-- Records supplied follows --

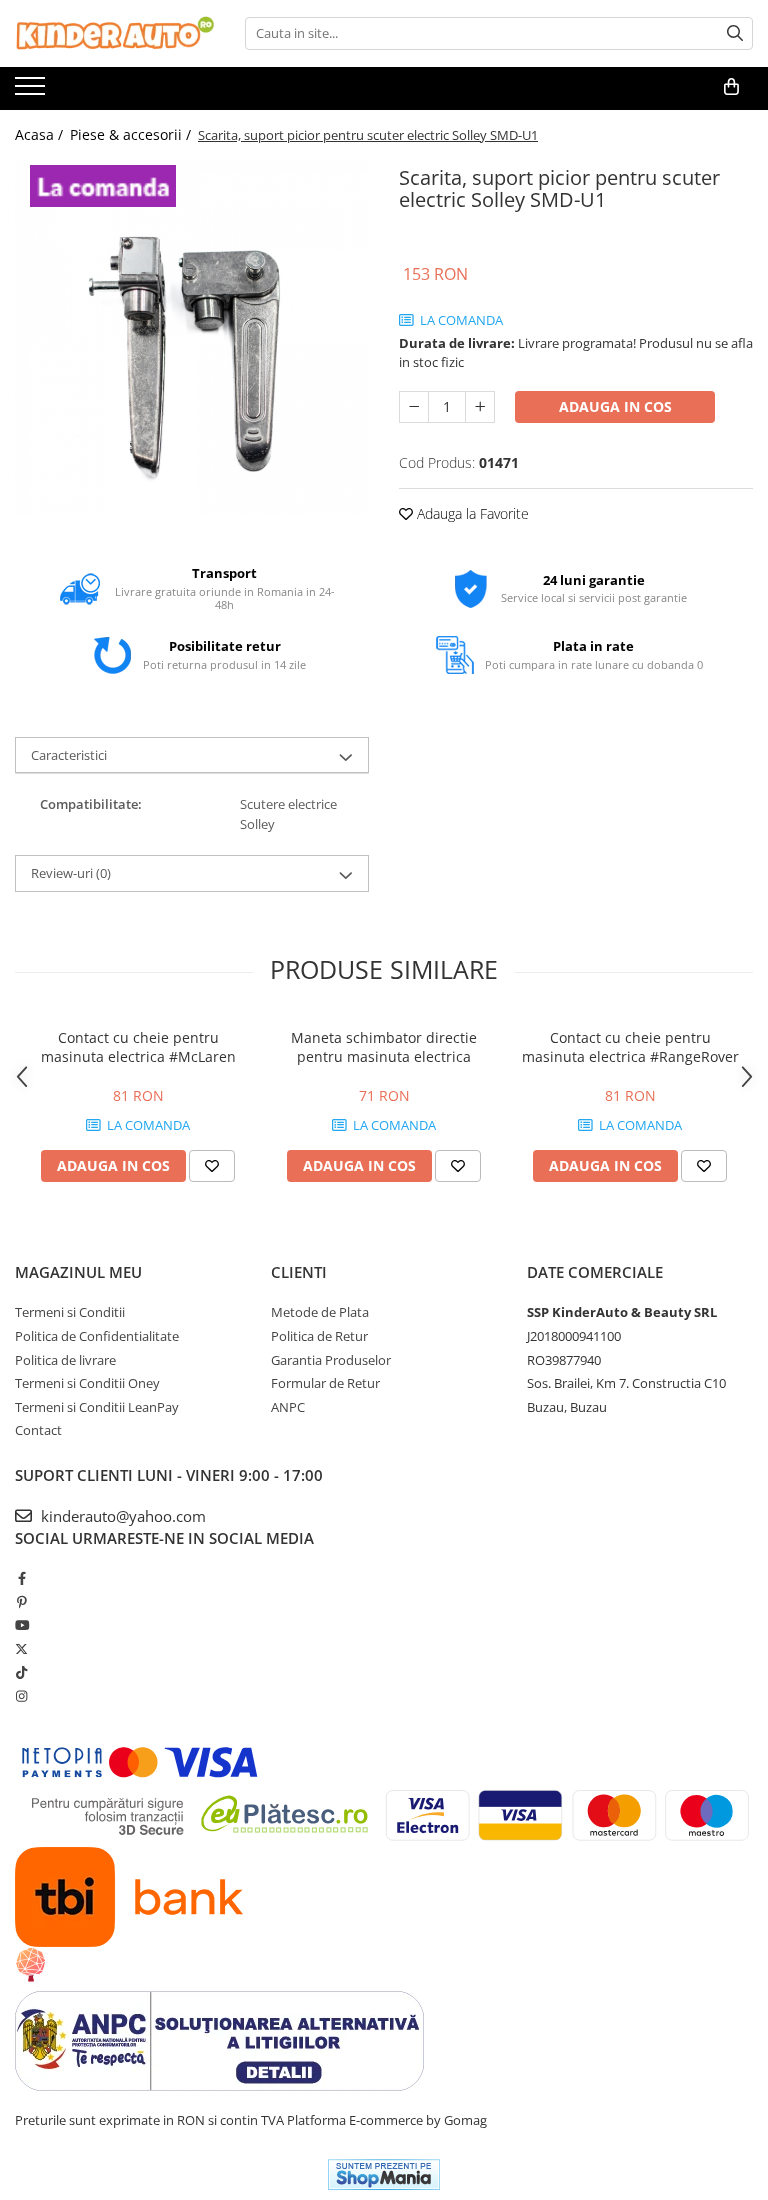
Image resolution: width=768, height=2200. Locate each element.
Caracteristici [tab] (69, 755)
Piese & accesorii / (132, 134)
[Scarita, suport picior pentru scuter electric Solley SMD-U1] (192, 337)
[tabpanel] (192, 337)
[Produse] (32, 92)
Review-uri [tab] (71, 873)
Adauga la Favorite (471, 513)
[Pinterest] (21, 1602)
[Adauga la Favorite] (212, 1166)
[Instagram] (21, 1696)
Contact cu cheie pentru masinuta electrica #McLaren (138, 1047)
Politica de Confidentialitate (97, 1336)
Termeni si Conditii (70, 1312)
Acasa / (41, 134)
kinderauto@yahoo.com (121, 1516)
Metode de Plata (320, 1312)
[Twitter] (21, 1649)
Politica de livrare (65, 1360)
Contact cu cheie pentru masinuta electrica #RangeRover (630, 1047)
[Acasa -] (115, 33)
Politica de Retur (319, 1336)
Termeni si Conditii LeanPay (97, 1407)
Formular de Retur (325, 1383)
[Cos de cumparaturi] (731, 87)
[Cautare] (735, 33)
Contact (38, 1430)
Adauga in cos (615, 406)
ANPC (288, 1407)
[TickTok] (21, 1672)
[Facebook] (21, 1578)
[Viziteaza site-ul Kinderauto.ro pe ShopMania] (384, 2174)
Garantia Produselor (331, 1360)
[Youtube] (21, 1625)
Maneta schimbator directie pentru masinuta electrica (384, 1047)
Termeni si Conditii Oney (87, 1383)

-- Records supplied concluded --
-- Records supplied follows --

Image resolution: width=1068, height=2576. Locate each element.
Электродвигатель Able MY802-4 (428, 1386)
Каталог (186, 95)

-- Records supplied concluded --
-- Records supplied follows --

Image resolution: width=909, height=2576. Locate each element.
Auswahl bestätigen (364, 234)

-- Records supplied concluded --

■ What the task asks ■
Your answer must be the lines above from the one containing "[Facebook] (21, 1578)" to the one containing "Termeni si Conditii Oney (87, 1383)", both included, restated word for word.

■ Task result ■
[Facebook] (21, 1578)
[Viziteaza site-ul Kinderauto.ro pe ShopMania] (384, 2174)
Garantia Produselor (331, 1360)
[Youtube] (21, 1625)
Maneta schimbator directie pentru masinuta electrica (384, 1047)
Termeni si Conditii Oney (87, 1383)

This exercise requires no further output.